### Task 1: Understanding and Defining Data Quality Metrics
**Description**: Learn how to define basic data quality metrics such as completeness, validity, and uniqueness for a simple dataset.

**Steps**:
1. Dataset: Use a CSV with columns like Name , Email , Age .
2. Metric Definitions:
    - Completeness: Percentage of non-null values.
    - Validity: % of email fields containing @ .
    - Uniqueness: Count distinct entries in the Email column.

In [1]:
import pandas as pd
import numpy as np

# Step 1: Create a sample CSV dataset
data = {
    'Name': ['Alice', 'Bob', '', 'David', 'Eve', None],
    'Email': ['alice@example.com', 'bob@example', 'charlie@domain.com', 'david@example.com', 'eve@example.com', 'eve@example.com'],
    'Age': [25, None, 30, 28, 22, 35]
}

# Save the sample dataset to a CSV file
df = pd.DataFrame(data)
df.to_csv('sample_data.csv', index=False)

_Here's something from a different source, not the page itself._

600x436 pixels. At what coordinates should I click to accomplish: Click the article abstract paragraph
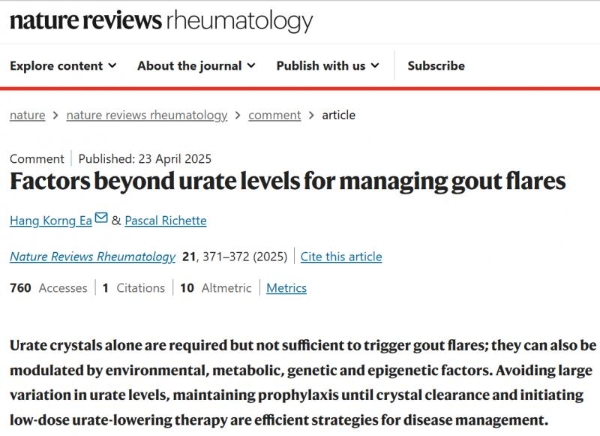click(x=302, y=382)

# Step 2: Load the CSV file
df = pd.read_csv('sample_data.csv')

# Step 3: Calculate Data Quality Metrics

# Completeness: Percentage of non-null values for each column
completeness = df.notnull().mean() * 100
print("Completeness (% of non-null values):")
print(completeness)
print("\n")

# Validity: Percentage of email fields containing '@'
valid_emails = df['Email'].str.contains('@', na=False).mean() * 100
print(f"Validity (% of emails containing '@'): {valid_emails:.2f}%")
print("\n")

# Uniqueness: Count distinct entries in the Email column
unique_emails = df['Email'].nunique()
total_emails = df['Email'].count()
uniqueness_percentage = (unique_emails / total_emails) * 100
print(f"Uniqueness (distinct emails): {unique_emails} out of {total_emails}")
print(f"Uniqueness (% of distinct emails): {uniqueness_percentage:.2f}%")

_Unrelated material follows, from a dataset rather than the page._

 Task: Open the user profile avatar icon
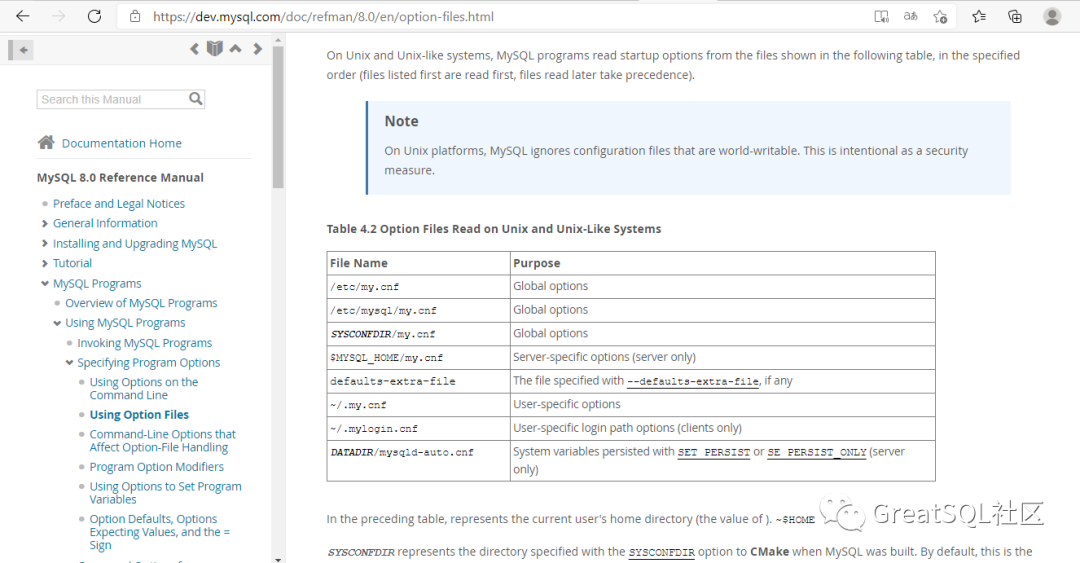[x=1052, y=17]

Completeness (% of non-null values):
Name      66.666667
Email    100.000000
Age       83.333333
dtype: float64


Validity (% of emails containing '@'): 100.00%


Uniqueness (distinct emails): 5 out of 6
Uniqueness (% of distinct emails): 83.33%


### Task 2: Calculating Data Quality Score
**Description**: Aggregate multiple metrics to calculate an overall data quality score.

**Steps**:
1. Formula: Simple average of all metrics defined in Task 1.

In [3]:
import pandas as pd
import numpy as np

# Step 1: Load the CSV file (assumes sample_data.csv from Task 1)
df = pd.read_csv('sample_data.csv')

# Step 2: Calculate Data Quality Metrics (from Task 1)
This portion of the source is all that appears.